Components can be "built" generating output like object code libraries and other files. These files can be incorporated into applications and run on a target device.

Legato components can also have language-independent interfaces and configuration data.


It's important to manage complexity. The more complex a system becomes, the harder it is to ensure required behavior without unwanted effects. However, the more complex the problem, the more complex the software, and there's no avoiding this necessary complexity. But, if complexity is carefully compartmentalized (broken into smaller pieces with like behavior requirements), human beings can still manage it.

Many approaches have been devised to reduce complexity like 'divide-and-conquer' where the system is broken down into small, manageable parts that together provide the complete system behavior. It's proven that decoupling parts from each other (minimizing interconnectedness) can dramatically improve correctness and maintainability. Modularization and packaging support this.

Component-based software development separates implementation from interface, allowing software components to be swapped-out similar to hardware components E.g., a client component can be written to access a standard telephony interface without knowing the implementation of the interface; and this client can be used with different implementation components, depending on the underlying telephony network (cellular, PSTN, VoIP, etc.) the product supports.

Legato is designed to make it easier to build systems using a component-based model.

Decoupling components and hiding implementation details within components (behind their interfaces) has a major impact on maintainability:

  • Clearly defining interface and components' roles and responsibilities allow defect sources to be isolated more easily.
  • Components can be swapped out with stubs, and interfaces can be instrumented to gather more troubleshooting information.
  • Component changes that don't affect its interfaces are constrained to that component. This supports refactoring.
  • Test suites can be applied to components implementing the same interface so test reuse is also supported.

Component-based software development also enables creative interconnection of components in previously unimagined ways to discover unique new solutions.

Components designed for reuse with simple, clean interfaces using standard data types and methods can be recombined into different arrangements that exhibit different overall system behaviors. Web mashups can combine previously-constructed web services into completely new applications because those web services provide well-defined interfaces using standard access mechanisms and data formats. The mashup doesn't care about how the web services are implemented; the mashup only cares about what the interfaces provide.

A further potential of component-based development is the ease of sharing (for free or for pay) of these reusable components. If a component is very useful to others, it can be shared and reused in accordance with the license that the author has chosen to release it under.

Legato Components

In the Legato world, each component is kept in its own directory. The name of the directory is also the name of the component.

The component can contain any number of source code files, pre-compiled binary files, resource files (e.g., audio files or images), or whatever files the component needs.

Each component must have a Component.cdef file.

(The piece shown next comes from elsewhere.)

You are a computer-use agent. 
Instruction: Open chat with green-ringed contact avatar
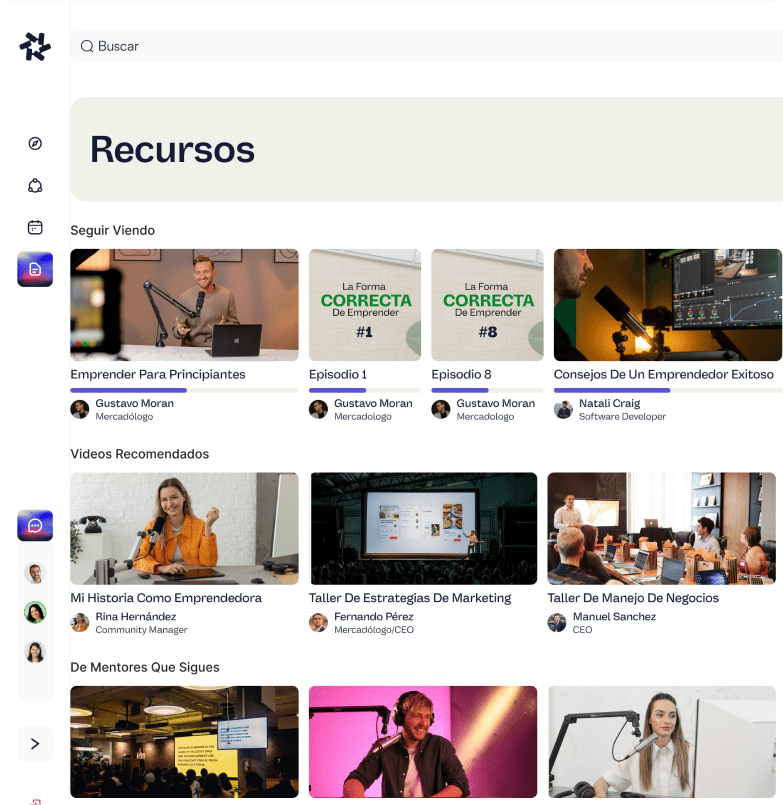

This file describes the component to the Legato Build Tools. It lists what source files the component includes, what interfaces it uses or implements, what resource files it includes, and what files it needs in the target host runtime environment.

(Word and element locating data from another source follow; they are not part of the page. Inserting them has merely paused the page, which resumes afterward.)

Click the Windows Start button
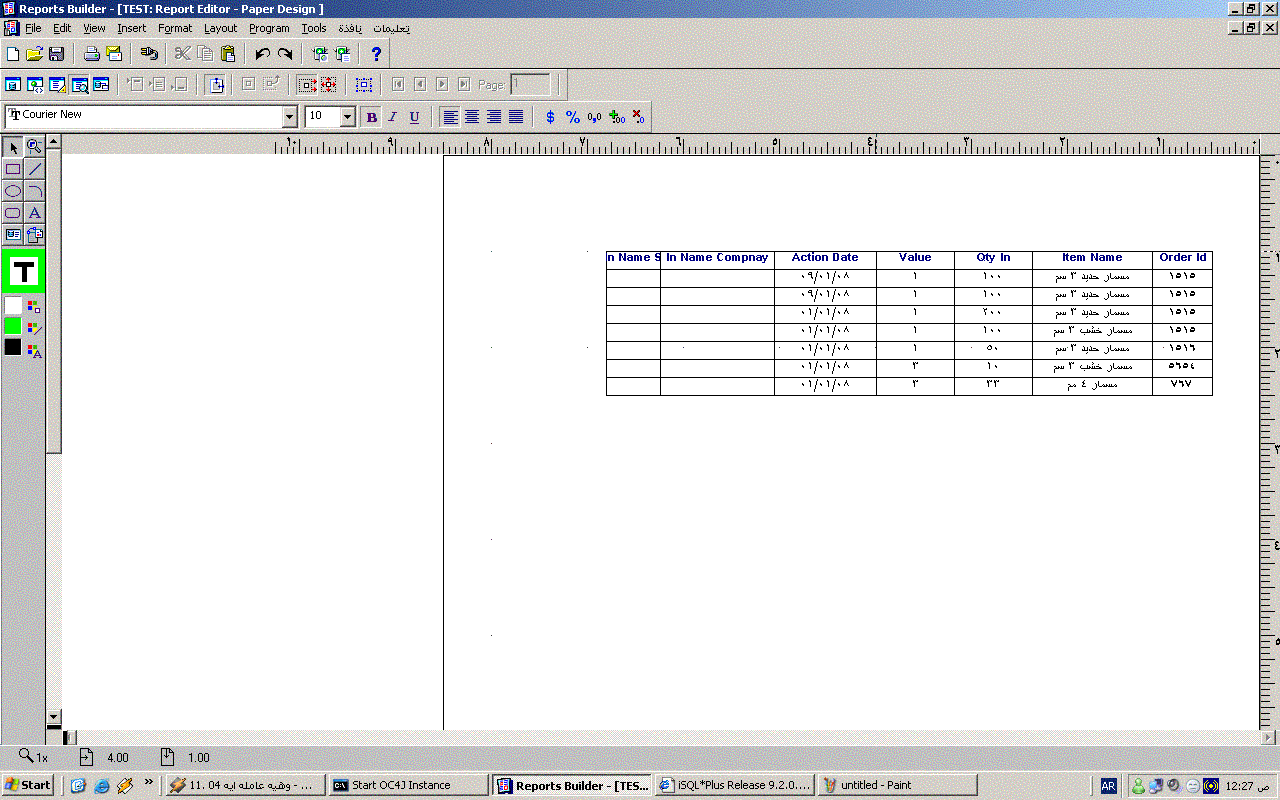28,785
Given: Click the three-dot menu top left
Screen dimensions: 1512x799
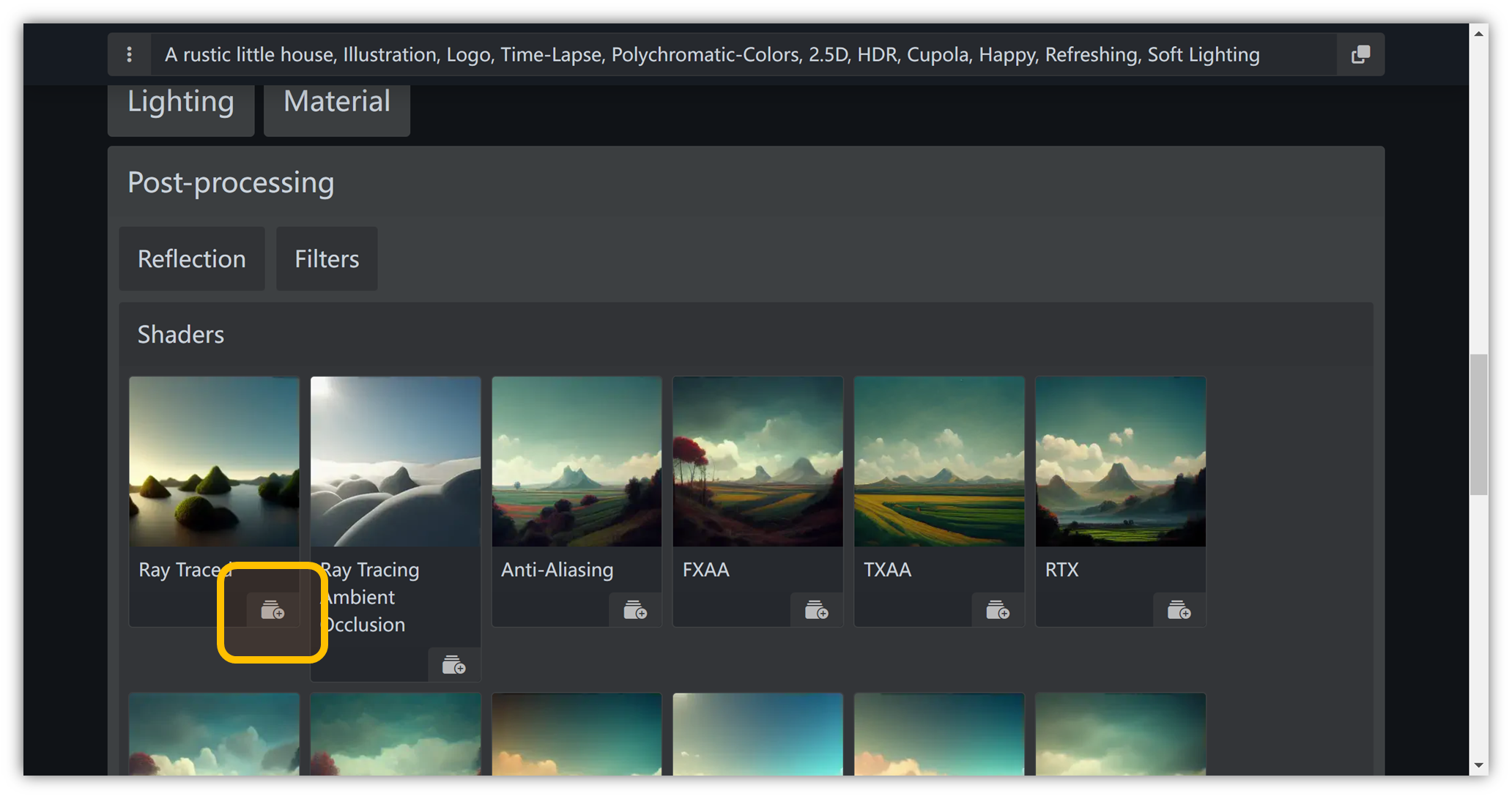Looking at the screenshot, I should (129, 54).
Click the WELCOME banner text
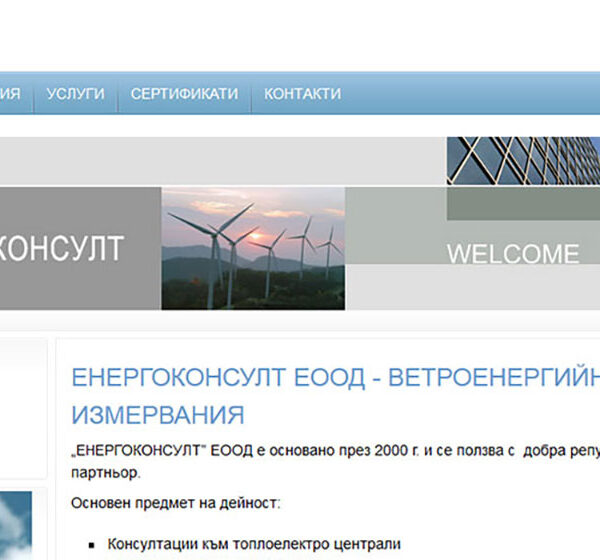 512,254
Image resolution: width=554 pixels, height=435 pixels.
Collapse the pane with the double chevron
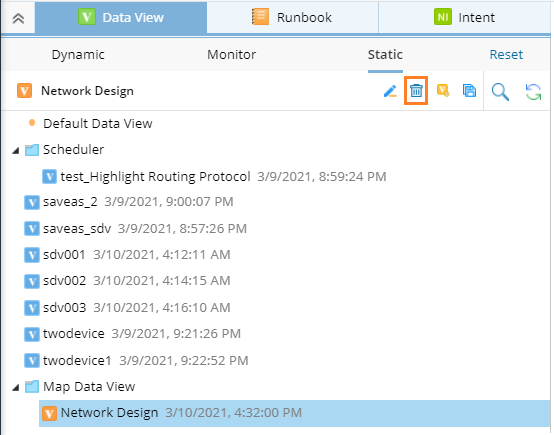point(18,18)
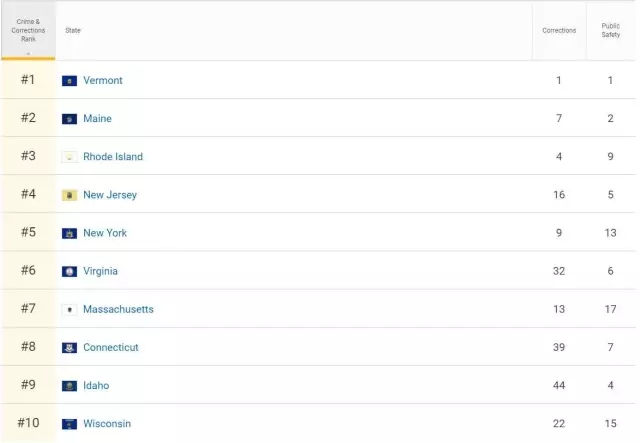Click the Maine state flag icon
The height and width of the screenshot is (443, 640).
click(69, 119)
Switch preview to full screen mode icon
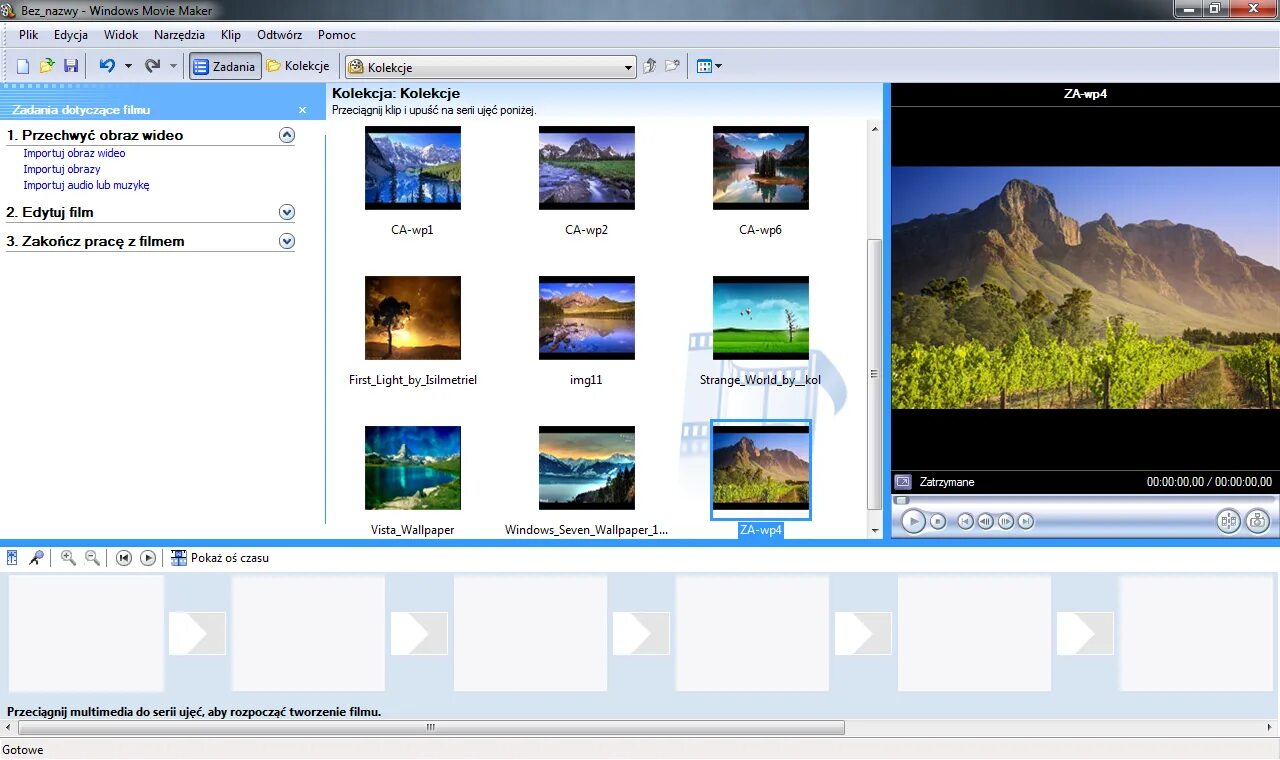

Components that have source code files can be included in executables inside apps. The build tools will generate the appropriate start-up code for the executable to ensure that the component gets initialized when the executable is started.

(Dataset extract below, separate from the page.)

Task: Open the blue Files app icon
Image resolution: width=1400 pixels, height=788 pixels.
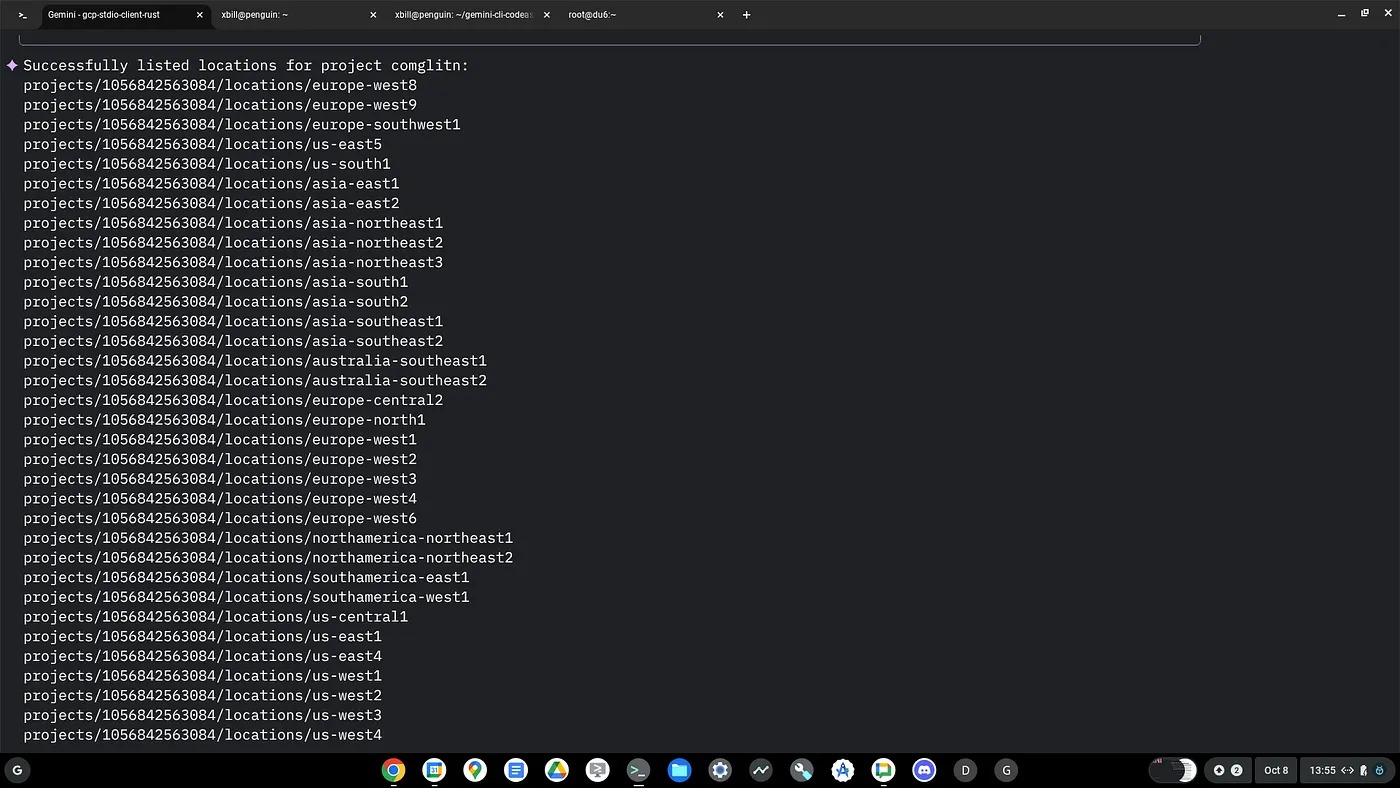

Component Programming Model

Generally, Legato components are written using an event-driven model. Callback functions called "event handlers" (or "handlers" for short) are attached to specific events, and when events occur, the thread's event loop calls the appropriate handlers.

Every component implements a special initialization function (COMPONENT_INIT in C). That function does whatever initialization is required for that component (e.g., initializes data structures, registers event handlers, starts threads, etc.) and returns. The process's main thread (auto-generated by the Build Tools) runs all the component initializers for all components in the executable and then enters the Legato event loop. The event loop then reacts to events by and calling registered handlers.

This model allows multiple components to be deployed to the same process and even share a single thread within that process, without having to know anything about each other. This reduces the risk of multi-threaded race conditions and saves stack memory space, while simplifying many programming tasks.

Sometimes the judicious use of threads can considerably simplify a program, so multi-threading is also supported by Legato, along with the usual thread synchronization tools (mutexes, semaphores, etc.) and the addition of queued function calls.

If a component blocks a shared thread, it blocks every component sharing that thread. So, to maximize a component's re-usability in different programs, it's best to avoid blocking the main thread. Legato components can start their own, private threads to avoid this. And any thread can run its own event loop if an event-driven thread with blocking event handlers is desired.

Legacy Code

Sometimes you'll have a legacy program you want to include in your app without rewriting it in the style of a Legato component. This can be done by building your legacy app using your normal build system (but using the appropriate cross build toolchain provided for your target device) and bundling the built programs and libraries into the app.